UConn (1-0) moved into the Top 25 on Monday at No. 23, on the strength of its 66-62 win over Michigan State in Friday's Armed Services Classic played at the Ramstein Air Base in Germany.

The team hadn't been ranked since Jan. 23 and didn't receive a single vote in the preseason poll. Guard Shabazz Napier said it's a bit of validation for the Huskies, but not something they are excited about.

``We're just trying to be the best team we can be, whether someone else likes us or not,'' he said. ``We know how good we can be, and we're just going to strive for that.''

UConn was picked to finish ninth in the Big East after Jim Calhoun retired in September and was replaced by Kevin Ollie, a former Husky point guard who had no head coaching experience.

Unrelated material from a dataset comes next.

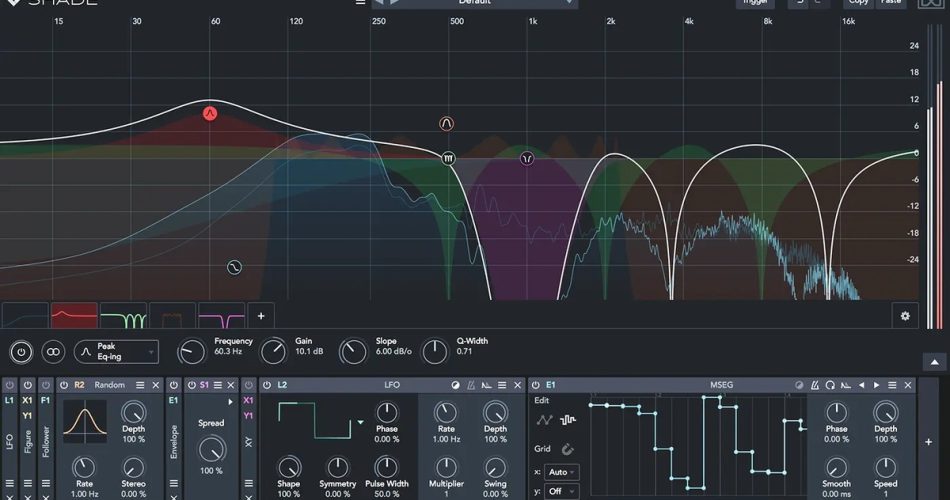
Task: Click the stereo link icon beside filter power
Action: tap(53, 352)
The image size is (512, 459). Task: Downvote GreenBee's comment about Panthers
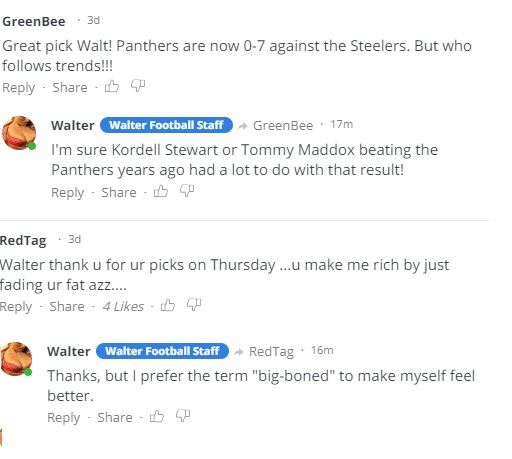(x=138, y=86)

The Huskies lost their two best players, Andre Drummond and Jeremy Lamb, to the NBA draft, and three other players transferred after the NCAA declared the Huskies academically ineligible for the 2013 postseason.

An NCAA ban does not disqualify a team from the AP poll.

``We've still got something to prove,'' said guard Ryan Boatright. ``Twenty-three ain't nothing but a number next to your name, so we're going to be the same UConn team that won that first Michigan State game.''

There wasn't a lot of movement in the poll after the opening weekend of the 2012-13 college basketball season.

Led by Indiana and Louisville, the first seven teams in the initial regular-season poll were the same as the preseason Top 25. The Hoosiers (1-0) were again a solid No. 1, receiving 46 first-place votes from the 65-member national media panel. Louisville (1-0) was No. 1 on 18 ballots.

Kentucky (1-0), which received one first-place vote, was third, followed by Ohio State, Michigan, North Carolina State and Kansas.

Syracuse and Duke swapped places at eighth and ninth and Florida again rounded out the top 10.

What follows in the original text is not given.